(Exercise requirements)
For this exercise, repeat the records below exactly as written.

*** Begin section ***

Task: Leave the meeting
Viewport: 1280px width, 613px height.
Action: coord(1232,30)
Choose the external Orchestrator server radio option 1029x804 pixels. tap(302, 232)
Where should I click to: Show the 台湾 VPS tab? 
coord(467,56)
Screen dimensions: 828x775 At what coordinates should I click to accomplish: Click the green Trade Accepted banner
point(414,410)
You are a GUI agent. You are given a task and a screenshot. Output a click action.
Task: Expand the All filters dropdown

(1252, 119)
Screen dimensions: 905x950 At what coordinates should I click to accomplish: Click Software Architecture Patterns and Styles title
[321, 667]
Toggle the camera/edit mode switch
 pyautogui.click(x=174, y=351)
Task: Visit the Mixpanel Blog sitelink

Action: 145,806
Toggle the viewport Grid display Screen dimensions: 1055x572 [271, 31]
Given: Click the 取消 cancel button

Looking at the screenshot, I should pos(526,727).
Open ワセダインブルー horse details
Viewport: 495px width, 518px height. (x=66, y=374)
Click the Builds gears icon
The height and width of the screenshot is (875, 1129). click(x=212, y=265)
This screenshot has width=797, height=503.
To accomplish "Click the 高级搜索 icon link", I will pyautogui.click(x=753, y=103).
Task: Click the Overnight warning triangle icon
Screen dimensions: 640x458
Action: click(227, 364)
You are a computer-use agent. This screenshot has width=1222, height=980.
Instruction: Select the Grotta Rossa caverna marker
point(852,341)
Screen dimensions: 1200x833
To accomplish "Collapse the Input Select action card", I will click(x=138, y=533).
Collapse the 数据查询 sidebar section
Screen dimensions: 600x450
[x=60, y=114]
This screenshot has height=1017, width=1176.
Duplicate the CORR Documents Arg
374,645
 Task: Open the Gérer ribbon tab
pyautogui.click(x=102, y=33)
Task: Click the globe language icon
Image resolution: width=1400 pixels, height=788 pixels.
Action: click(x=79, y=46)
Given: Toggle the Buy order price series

*** End section ***

(Exercise output)
Task: Leave the meeting
Viewport: 1280px width, 613px height.
Action: coord(1232,30)
Choose the external Orchestrator server radio option 1029x804 pixels. tap(302, 232)
Where should I click to: Show the 台湾 VPS tab? 
coord(467,56)
Screen dimensions: 828x775 At what coordinates should I click to accomplish: Click the green Trade Accepted banner
point(414,410)
You are a GUI agent. You are given a task and a screenshot. Output a click action.
Task: Expand the All filters dropdown

(1252, 119)
Screen dimensions: 905x950 At what coordinates should I click to accomplish: Click Software Architecture Patterns and Styles title
[321, 667]
Toggle the camera/edit mode switch
 pyautogui.click(x=174, y=351)
Task: Visit the Mixpanel Blog sitelink

Action: 145,806
Toggle the viewport Grid display Screen dimensions: 1055x572 [271, 31]
Given: Click the 取消 cancel button

Looking at the screenshot, I should pos(526,727).
Open ワセダインブルー horse details
Viewport: 495px width, 518px height. (x=66, y=374)
Click the Builds gears icon
The height and width of the screenshot is (875, 1129). click(x=212, y=265)
This screenshot has width=797, height=503.
To accomplish "Click the 高级搜索 icon link", I will pyautogui.click(x=753, y=103).
Task: Click the Overnight warning triangle icon
Screen dimensions: 640x458
Action: click(227, 364)
You are a computer-use agent. This screenshot has width=1222, height=980.
Instruction: Select the Grotta Rossa caverna marker
point(852,341)
Screen dimensions: 1200x833
To accomplish "Collapse the Input Select action card", I will click(x=138, y=533).
Collapse the 数据查询 sidebar section
Screen dimensions: 600x450
[x=60, y=114]
This screenshot has height=1017, width=1176.
Duplicate the CORR Documents Arg
374,645
 Task: Open the Gérer ribbon tab
pyautogui.click(x=102, y=33)
Task: Click the globe language icon
Image resolution: width=1400 pixels, height=788 pixels.
Action: click(x=79, y=46)
Given: Toggle the Buy order price series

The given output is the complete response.